[Assigned task]: All entries given below are to be returned word for word.

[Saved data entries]
- - - - -

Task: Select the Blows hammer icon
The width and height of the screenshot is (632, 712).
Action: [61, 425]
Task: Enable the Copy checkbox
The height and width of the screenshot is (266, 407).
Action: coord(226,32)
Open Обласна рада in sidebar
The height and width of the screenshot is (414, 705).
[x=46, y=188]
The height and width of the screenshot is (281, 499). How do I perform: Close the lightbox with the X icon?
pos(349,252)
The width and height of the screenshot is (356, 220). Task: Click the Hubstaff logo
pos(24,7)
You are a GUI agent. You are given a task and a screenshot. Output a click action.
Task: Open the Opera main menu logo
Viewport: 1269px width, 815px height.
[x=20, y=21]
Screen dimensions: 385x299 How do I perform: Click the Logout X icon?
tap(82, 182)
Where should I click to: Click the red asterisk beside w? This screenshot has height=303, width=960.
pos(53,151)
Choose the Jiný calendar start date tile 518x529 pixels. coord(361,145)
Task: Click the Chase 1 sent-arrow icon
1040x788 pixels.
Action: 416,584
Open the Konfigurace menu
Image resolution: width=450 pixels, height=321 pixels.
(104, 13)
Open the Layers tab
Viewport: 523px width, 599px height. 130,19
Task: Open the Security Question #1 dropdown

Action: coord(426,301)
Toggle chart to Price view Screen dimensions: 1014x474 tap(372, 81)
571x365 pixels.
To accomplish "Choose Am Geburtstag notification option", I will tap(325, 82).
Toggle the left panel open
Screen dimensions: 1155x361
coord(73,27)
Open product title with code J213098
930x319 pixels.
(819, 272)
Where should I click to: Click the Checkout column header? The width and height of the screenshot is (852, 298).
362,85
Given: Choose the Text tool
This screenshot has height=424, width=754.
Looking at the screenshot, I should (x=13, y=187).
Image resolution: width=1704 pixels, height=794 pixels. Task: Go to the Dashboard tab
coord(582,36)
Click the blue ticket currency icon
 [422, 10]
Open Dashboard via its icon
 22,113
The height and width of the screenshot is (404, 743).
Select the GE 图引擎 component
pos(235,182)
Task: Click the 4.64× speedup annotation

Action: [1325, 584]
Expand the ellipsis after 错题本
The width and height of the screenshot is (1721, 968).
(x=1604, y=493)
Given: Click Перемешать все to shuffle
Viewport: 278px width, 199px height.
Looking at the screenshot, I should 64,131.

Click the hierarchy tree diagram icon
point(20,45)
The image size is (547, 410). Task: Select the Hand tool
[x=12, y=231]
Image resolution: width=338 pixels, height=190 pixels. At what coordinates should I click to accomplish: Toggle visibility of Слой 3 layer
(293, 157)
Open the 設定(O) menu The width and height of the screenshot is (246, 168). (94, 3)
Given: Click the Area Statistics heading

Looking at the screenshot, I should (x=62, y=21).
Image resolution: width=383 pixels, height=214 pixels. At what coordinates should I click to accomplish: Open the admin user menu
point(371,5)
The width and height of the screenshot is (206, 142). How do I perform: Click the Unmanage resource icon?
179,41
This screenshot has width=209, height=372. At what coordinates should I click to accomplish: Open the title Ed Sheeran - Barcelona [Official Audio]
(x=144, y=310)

- - - - -

[Response for this exercise]:
Task: Select the Blows hammer icon
The width and height of the screenshot is (632, 712).
Action: [61, 425]
Task: Enable the Copy checkbox
The height and width of the screenshot is (266, 407).
Action: coord(226,32)
Open Обласна рада in sidebar
The height and width of the screenshot is (414, 705).
[x=46, y=188]
The height and width of the screenshot is (281, 499). How do I perform: Close the lightbox with the X icon?
pos(349,252)
The width and height of the screenshot is (356, 220). Task: Click the Hubstaff logo
pos(24,7)
You are a GUI agent. You are given a task and a screenshot. Output a click action.
Task: Open the Opera main menu logo
Viewport: 1269px width, 815px height.
[x=20, y=21]
Screen dimensions: 385x299 How do I perform: Click the Logout X icon?
tap(82, 182)
Where should I click to: Click the red asterisk beside w? This screenshot has height=303, width=960.
pos(53,151)
Choose the Jiný calendar start date tile 518x529 pixels. coord(361,145)
Task: Click the Chase 1 sent-arrow icon
1040x788 pixels.
Action: 416,584
Open the Konfigurace menu
Image resolution: width=450 pixels, height=321 pixels.
(104, 13)
Open the Layers tab
Viewport: 523px width, 599px height. 130,19
Task: Open the Security Question #1 dropdown

Action: coord(426,301)
Toggle chart to Price view Screen dimensions: 1014x474 tap(372, 81)
571x365 pixels.
To accomplish "Choose Am Geburtstag notification option", I will tap(325, 82).
Toggle the left panel open
Screen dimensions: 1155x361
coord(73,27)
Open product title with code J213098
930x319 pixels.
(819, 272)
Where should I click to: Click the Checkout column header? The width and height of the screenshot is (852, 298).
362,85
Given: Choose the Text tool
This screenshot has height=424, width=754.
Looking at the screenshot, I should (x=13, y=187).
Image resolution: width=1704 pixels, height=794 pixels. Task: Go to the Dashboard tab
coord(582,36)
Click the blue ticket currency icon
 [422, 10]
Open Dashboard via its icon
 22,113
The height and width of the screenshot is (404, 743).
Select the GE 图引擎 component
pos(235,182)
Task: Click the 4.64× speedup annotation

Action: [1325, 584]
Expand the ellipsis after 错题本
The width and height of the screenshot is (1721, 968).
(x=1604, y=493)
Given: Click Перемешать все to shuffle
Viewport: 278px width, 199px height.
Looking at the screenshot, I should 64,131.

Click the hierarchy tree diagram icon
point(20,45)
The image size is (547, 410). Task: Select the Hand tool
[x=12, y=231]
Image resolution: width=338 pixels, height=190 pixels. At what coordinates should I click to accomplish: Toggle visibility of Слой 3 layer
(293, 157)
Open the 設定(O) menu The width and height of the screenshot is (246, 168). (94, 3)
Given: Click the Area Statistics heading

Looking at the screenshot, I should (x=62, y=21).
Image resolution: width=383 pixels, height=214 pixels. At what coordinates should I click to accomplish: Open the admin user menu
point(371,5)
The width and height of the screenshot is (206, 142). How do I perform: Click the Unmanage resource icon?
179,41
This screenshot has width=209, height=372. At what coordinates should I click to accomplish: Open the title Ed Sheeran - Barcelona [Official Audio]
(x=144, y=310)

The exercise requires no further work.